- Exercise instructions:
- 1) In the essay on literary greatness, replace "oeuvre" with "body of work" in the stretch from "And just this" through "Does that matter?".
- 2) In the essay on literary greatness, what was the title of A. O. Scott's piece in the NYT?
- 3) Go on with the essay on literary greatness and the Nobel Prize, starting right after its final sentence.

“Be not afraid of greatness. Some are born great, some achieve greatness, and others have greatness thrust upon them.” — William Shakespeare, Twelfth Night
In the NYT yesterday film critic A. O. Scott wrote with rather blithe skepticism about the Nobel Prize for Literature (and a little less so of Frances Ford Coppola’s new film Megalomania.) “What Good Is Great Literature?” That was the title.
“Cry ‘havoc!’ and let slip the dogs of war!” Right?
Fine. I read the piece end to end and it was not nearly so Philistine as the title suggests. (Do even critics and columnists get to write their own headlines? Even in the New York Times? I always wonder if there isn’t some editorial party whose only real job is goosing up titles. I’m sure it’s a gift, but it often feels like a waiter sticking those horrible birthday cake-sparklers into an otherwise perfectly palatable tiramisu.)
“What good is greatness?” he asks. “The concept has an old fashioned, even retrograde ring.”
Take those separately, second sentence first, and he’s absolutely right. Conceptually that word “greatness” assumes not just that there must be far more not-so-great by comparison, but also ideas and principles to which the lot probably aspired and only the very few came within a country mile of — to use an old fashioned phrase from my rural youth. The idea of less good writing persists of course, else what’s a freshman essay course for? But just what makes an author not just good or even better but great has never been quite so democratically and hotly disputed as now.
Good. That’s good trouble. I mean if you happen to be a Professor of English Literature it might not feel great to be alive right now and I genuinely sympathize, but even just within my lifetime there has been SO much work done to loosen the dead hand. SO much. And the results have been a very real boon to literature. We’ve never had such access to all the literature of the world. There are more great translators doing more great work today than ever before. There are more authors, living and dead whose work we can read today than I ever dreamed I’d see in even working in a bookstore.
So is Scott right to suggest that nobody needs a bunch of Swedish academics to hand out those fancy paperweights anymore? (Who still uses a paperweight?) He quite rightly points out that nowadays celebrity, even literary celebrity comes with rewards both financial and personal undreamt of by any writer in history save the occasional Dickens or Twain or Tolstoy — and he’s right to mention that all those old boys were exclusively, well, men. So who needs a Nobel?
And just this morning came the answer. Han Kang won. Scott is also at pains to make sure his readers appreciate that unlike a Pulitzer or a Booker or a National Book Award etc., the Nobel for Literature isn’t awarded for a book but rather for an author’s body of work. The latest recipient has that; a deep and widely respected — and translated — oeuvre. Not everybody gets an oeuvre. And very few writers in history even with one of those gets a Nobel Prize. Does that matter?

- Provided data:
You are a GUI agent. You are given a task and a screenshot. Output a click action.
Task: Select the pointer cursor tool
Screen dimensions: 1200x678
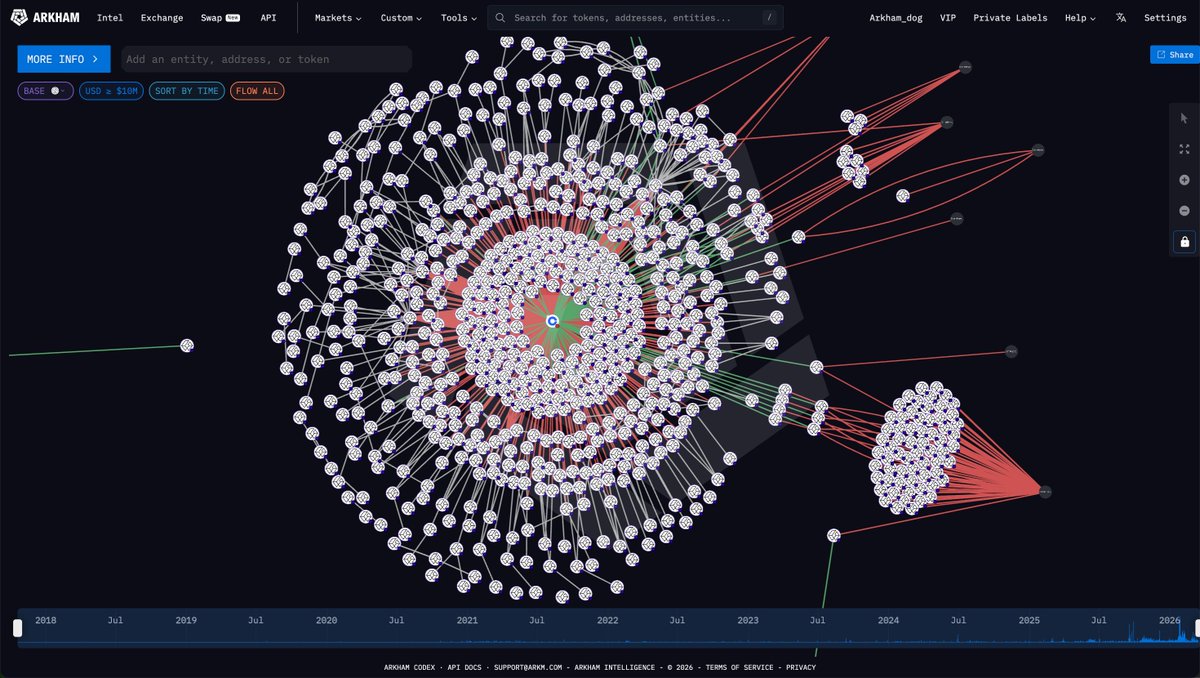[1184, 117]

==

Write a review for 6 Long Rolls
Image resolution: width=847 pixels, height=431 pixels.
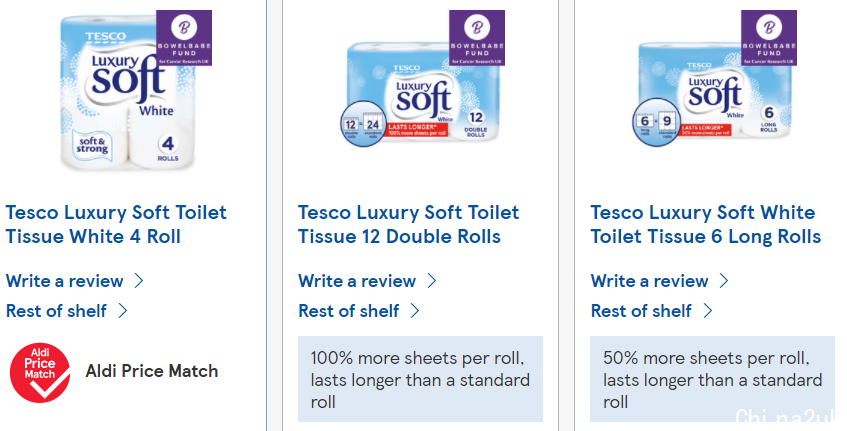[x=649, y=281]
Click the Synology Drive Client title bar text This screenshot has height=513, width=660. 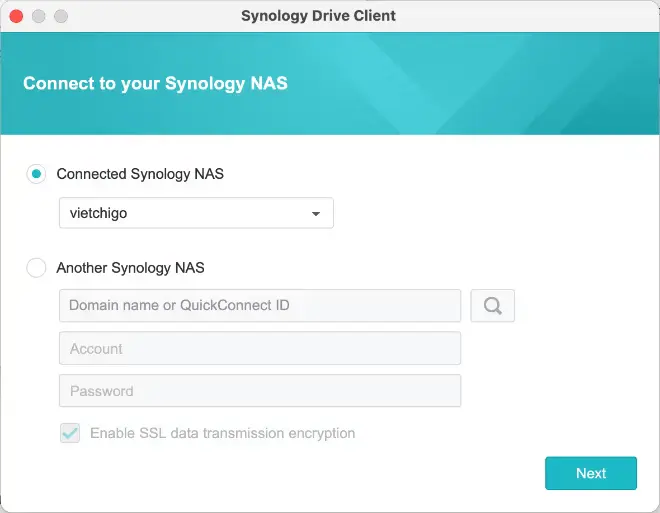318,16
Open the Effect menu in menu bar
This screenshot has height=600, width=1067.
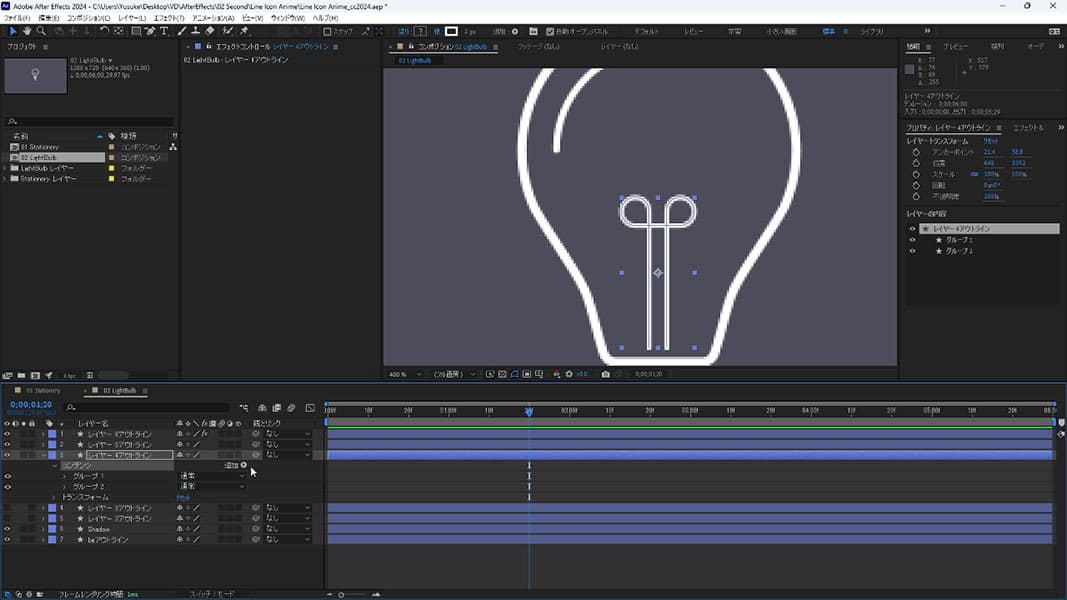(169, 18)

- Solved problems:
- 1)
And just this morning came the answer. Han Kang won. Scott is also at pains to make sure his readers appreciate that unlike a Pulitzer or a Booker or a National Book Award etc., the Nobel for Literature isn’t awarded for a book but rather for an author’s body of work. The latest recipient has that; a deep and widely respected — and translated — body of work. Not everybody gets an body of work. And very few writers in history even with one of those gets a Nobel Prize. Does that matter?

- 2) "What Good Is Great Literature?"

- 3)
Not to disagree with A. O. Scott of the New York Times, but yeah it does. Maybe not to a writer invited to keep a “writer’s notebook” in the paper of record, but to Han Kang? I’m going to say, “yes.” To South Korea? And to folks who have never read her work? To the people like me who read and sell her work? You bet.
The function of regional, national, and international literacy prizes is pretty clear when it comes to getting readers and selling books. Stephen King doesn’t need a prize. Emily Henry doesn’t either. Dr. Chuck Tingle? He’s good. They’ve all achieved celebrity, money, even the kind of fame recognized on morning shows and even TikTok.
Back in the day the comedian Red Buttons used to do a regular routine, particularly at comedy roasts. It was about all the famous people who “never got a dinner,” as in, “Ponce de Leon who said when he discovered the Fountain of Youth said, ‘Where the hell are the paper cups?’ Never got a dinner!” Scott points out that the Nobel Committee, like all such organizations, has frequently missed their chance; as in Vladimir Nobokov never got a dinner! It happens. Graham Green, Virginia Woolf, Italo Calvino, Natalia Ginzburg never got a dinner (Nobel Prize.)
Doesn’t mean they didn’t deserve one, maybe even more than some of the people who did win. (Herta Muller? Bob bloody Dylan?! My list.) But this also doesn’t mean Han Kang won to spite Percival Everitt. My personal favorite for years to maybe win has been the Dutch writer Cees Nooteboom. Doesn’t mean I wasn’t thrilled when Annie Ernaux won!
What it did mean when Annie Ernaux won was that we got all her translated books into stock and displayed them in multiple copies with appropriate signage and sold more Annie Ernaux books than I’d have probably been able to hand-sell in my working lifetime. That’s what it means, why it matters. Hell, we even sold a fair number of Hurta Muller and Jon Fosse books when they won and I barely lifted a finger for those Laureates.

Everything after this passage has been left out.